> [What this task involves]
Only the lines from the opening of the material through the one containing "[group] (864, 1542)" should be reproduced, each exactly as it stands.
[Start of Attachment]
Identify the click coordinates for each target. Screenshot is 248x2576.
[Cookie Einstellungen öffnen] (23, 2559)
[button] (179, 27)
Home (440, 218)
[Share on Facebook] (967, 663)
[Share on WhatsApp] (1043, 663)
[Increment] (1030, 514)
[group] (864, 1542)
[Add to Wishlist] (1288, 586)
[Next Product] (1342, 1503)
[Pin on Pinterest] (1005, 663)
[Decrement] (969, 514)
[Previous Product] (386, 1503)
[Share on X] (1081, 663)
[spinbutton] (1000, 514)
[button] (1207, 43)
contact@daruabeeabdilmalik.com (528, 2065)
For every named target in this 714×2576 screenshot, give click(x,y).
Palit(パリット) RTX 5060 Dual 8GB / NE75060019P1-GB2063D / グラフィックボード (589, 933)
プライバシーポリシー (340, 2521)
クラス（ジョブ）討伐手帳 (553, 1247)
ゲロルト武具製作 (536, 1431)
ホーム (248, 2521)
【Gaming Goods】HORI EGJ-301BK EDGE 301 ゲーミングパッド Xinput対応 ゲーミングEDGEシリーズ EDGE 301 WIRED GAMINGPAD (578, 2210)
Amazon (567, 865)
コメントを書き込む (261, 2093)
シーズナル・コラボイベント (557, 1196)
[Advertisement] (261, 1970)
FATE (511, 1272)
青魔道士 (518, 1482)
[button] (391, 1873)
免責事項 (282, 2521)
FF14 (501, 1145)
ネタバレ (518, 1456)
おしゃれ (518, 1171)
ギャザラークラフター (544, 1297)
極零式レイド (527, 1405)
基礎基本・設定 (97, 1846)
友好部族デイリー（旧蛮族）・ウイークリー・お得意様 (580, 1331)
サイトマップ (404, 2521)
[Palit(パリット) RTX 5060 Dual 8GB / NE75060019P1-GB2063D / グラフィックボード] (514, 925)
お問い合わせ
[End of Attachment]
> [Answer]
Identify the click coordinates for each target. Screenshot is 248x2576.
[Cookie Einstellungen öffnen] (23, 2559)
[button] (179, 27)
Home (440, 218)
[Share on Facebook] (967, 663)
[Share on WhatsApp] (1043, 663)
[Increment] (1030, 514)
[group] (864, 1542)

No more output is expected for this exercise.